EXCERPTED TEXT:
----------
Boston Housing Goals

bolehboleh

Active Member
Joined
Nov 28, 2011
Messages
413
Reaction score
26
http://www.bostonglobe.com/business...html?p1=Article_InThisSection_Bottom#comments

It’s early going, but a new report released by Boston Mayor Martin J. Walsh Wednesday shows that so far, the city is so far on track to hit ambitious goals he set to build more affordable housing in the city.

Between January 2011 and March of this year, the city issued permits for more than 13,000 new apartments, condos and homes, according to the report, surpassing the goal of 10,200 Walsh had set for that period.


But much of that new housing — 60 percent — has been condos and apartments are out of reach for most middle-income households, roughly those with incomes below $100,000. And only 1,538 of the units permitted since 2011 were affordable for low-income households, a total that nonetheless exceeded the city’s modest goal of building 1,256 such units during this period.

“The housing plan is a response to a lot of the high-end housing being built in the Seaport and Downtown Crossing and other areas,” Walsh said at a briefing with reporters. “For [it] being so early, the numbers are good. We have a ways to go to do better, but I think we’re doing okay where we are.”

The report is the first in what officials say will be a series of quarterly updates on Walsh’s efforts to get 53,000 residential units built across Boston by 2030. That goal and a number of other benchmarks are spelled out in a comprehensive plan to grow the city’s housing stock released by the Walsh administration last October in response to skyrocketing rents and a growing population.
----------
EXCERPTED DATA:

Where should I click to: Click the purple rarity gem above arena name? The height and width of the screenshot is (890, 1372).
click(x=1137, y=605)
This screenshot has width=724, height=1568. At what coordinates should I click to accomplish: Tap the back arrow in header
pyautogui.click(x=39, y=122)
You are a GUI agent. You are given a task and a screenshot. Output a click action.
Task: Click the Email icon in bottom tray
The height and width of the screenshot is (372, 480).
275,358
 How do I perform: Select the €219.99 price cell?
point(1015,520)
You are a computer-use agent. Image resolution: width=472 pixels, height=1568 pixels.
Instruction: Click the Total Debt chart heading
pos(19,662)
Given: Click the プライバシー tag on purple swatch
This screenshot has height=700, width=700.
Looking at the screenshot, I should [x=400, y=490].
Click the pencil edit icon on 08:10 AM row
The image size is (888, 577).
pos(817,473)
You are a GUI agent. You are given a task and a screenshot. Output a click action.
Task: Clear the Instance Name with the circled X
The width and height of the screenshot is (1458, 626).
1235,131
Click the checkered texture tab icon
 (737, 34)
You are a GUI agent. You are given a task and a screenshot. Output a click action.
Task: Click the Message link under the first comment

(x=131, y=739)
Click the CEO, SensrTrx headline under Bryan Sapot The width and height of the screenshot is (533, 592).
----------
EXERCISES TO COMPLETE:
- A) According to the Boston housing post, how many residential units does Walsh aim to have built across Boston by 2030?
- B) Swap "quarterly" for "monthly" and write out the Boston housing post starting at "The report is" and ending at "a growing population.".

SOLUTIONS IN ORDER:
- A) 53,000

- B)
The report is the first in what officials say will be a series of monthly updates on Walsh’s efforts to get 53,000 residential units built across Boston by 2030. That goal and a number of other benchmarks are spelled out in a comprehensive plan to grow the city’s housing stock released by the Walsh administration last October in response to skyrocketing rents and a growing population.